**DIRECTIONS:**
Copy exactly the stretch of data below from the line with "Click the share" through the line with "Task: Click the user profile icon in header", including both of those lines.

**EXERCISE MATERIAL:**
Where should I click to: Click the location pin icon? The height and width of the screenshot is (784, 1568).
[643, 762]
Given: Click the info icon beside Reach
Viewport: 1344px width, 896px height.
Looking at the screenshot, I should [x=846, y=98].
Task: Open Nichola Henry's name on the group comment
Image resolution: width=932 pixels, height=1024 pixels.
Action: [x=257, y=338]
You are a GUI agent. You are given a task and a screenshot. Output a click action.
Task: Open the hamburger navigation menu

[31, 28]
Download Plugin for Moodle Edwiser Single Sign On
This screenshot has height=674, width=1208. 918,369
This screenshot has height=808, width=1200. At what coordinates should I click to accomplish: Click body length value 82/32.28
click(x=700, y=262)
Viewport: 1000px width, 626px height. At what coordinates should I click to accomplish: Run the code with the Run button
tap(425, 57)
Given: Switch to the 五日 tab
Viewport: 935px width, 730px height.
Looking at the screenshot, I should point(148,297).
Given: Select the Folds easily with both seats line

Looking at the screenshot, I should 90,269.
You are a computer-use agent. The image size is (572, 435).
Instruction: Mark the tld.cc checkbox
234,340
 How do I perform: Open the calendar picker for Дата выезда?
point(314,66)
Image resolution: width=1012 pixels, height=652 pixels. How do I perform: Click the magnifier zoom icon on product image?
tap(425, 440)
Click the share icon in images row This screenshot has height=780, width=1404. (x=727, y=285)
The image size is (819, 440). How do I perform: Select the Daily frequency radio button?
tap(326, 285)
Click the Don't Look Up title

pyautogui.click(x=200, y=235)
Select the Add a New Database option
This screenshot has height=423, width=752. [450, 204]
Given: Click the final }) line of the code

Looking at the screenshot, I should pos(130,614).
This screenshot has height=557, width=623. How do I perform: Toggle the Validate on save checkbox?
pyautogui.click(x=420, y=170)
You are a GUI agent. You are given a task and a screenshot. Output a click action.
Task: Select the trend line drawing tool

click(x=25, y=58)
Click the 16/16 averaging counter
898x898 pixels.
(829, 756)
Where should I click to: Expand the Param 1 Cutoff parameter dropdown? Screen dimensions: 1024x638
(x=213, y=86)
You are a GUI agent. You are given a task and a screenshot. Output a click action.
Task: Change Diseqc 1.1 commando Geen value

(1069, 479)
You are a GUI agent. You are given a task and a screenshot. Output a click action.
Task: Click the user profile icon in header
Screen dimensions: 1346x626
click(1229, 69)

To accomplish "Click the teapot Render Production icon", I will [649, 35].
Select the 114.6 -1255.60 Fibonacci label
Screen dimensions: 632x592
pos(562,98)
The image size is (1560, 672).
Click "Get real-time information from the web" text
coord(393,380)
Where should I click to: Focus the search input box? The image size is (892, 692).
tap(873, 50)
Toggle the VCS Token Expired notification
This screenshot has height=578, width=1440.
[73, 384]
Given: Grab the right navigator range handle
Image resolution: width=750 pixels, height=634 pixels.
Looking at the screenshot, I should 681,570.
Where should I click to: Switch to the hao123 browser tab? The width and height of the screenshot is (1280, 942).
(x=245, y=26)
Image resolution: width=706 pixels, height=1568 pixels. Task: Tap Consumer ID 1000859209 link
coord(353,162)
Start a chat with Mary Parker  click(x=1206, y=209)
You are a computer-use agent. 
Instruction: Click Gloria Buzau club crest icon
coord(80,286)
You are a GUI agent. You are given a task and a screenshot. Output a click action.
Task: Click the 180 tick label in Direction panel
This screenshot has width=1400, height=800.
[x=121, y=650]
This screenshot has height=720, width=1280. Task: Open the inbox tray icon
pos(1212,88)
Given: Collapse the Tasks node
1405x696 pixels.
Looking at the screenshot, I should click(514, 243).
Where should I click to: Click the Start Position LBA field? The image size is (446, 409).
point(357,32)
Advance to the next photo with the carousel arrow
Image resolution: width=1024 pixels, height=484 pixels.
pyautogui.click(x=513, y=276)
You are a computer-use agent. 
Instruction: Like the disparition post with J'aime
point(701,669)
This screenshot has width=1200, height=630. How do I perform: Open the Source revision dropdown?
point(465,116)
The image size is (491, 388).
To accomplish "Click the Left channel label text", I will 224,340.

**FINISHED EXERCISE:**
Click the share icon in images row This screenshot has height=780, width=1404. (x=727, y=285)
The image size is (819, 440). How do I perform: Select the Daily frequency radio button?
tap(326, 285)
Click the Don't Look Up title

pyautogui.click(x=200, y=235)
Select the Add a New Database option
This screenshot has height=423, width=752. [450, 204]
Given: Click the final }) line of the code

Looking at the screenshot, I should pos(130,614).
This screenshot has height=557, width=623. How do I perform: Toggle the Validate on save checkbox?
pyautogui.click(x=420, y=170)
You are a GUI agent. You are given a task and a screenshot. Output a click action.
Task: Select the trend line drawing tool

click(x=25, y=58)
Click the 16/16 averaging counter
898x898 pixels.
(829, 756)
Where should I click to: Expand the Param 1 Cutoff parameter dropdown? Screen dimensions: 1024x638
(x=213, y=86)
You are a GUI agent. You are given a task and a screenshot. Output a click action.
Task: Change Diseqc 1.1 commando Geen value

(1069, 479)
You are a GUI agent. You are given a task and a screenshot. Output a click action.
Task: Click the user profile icon in header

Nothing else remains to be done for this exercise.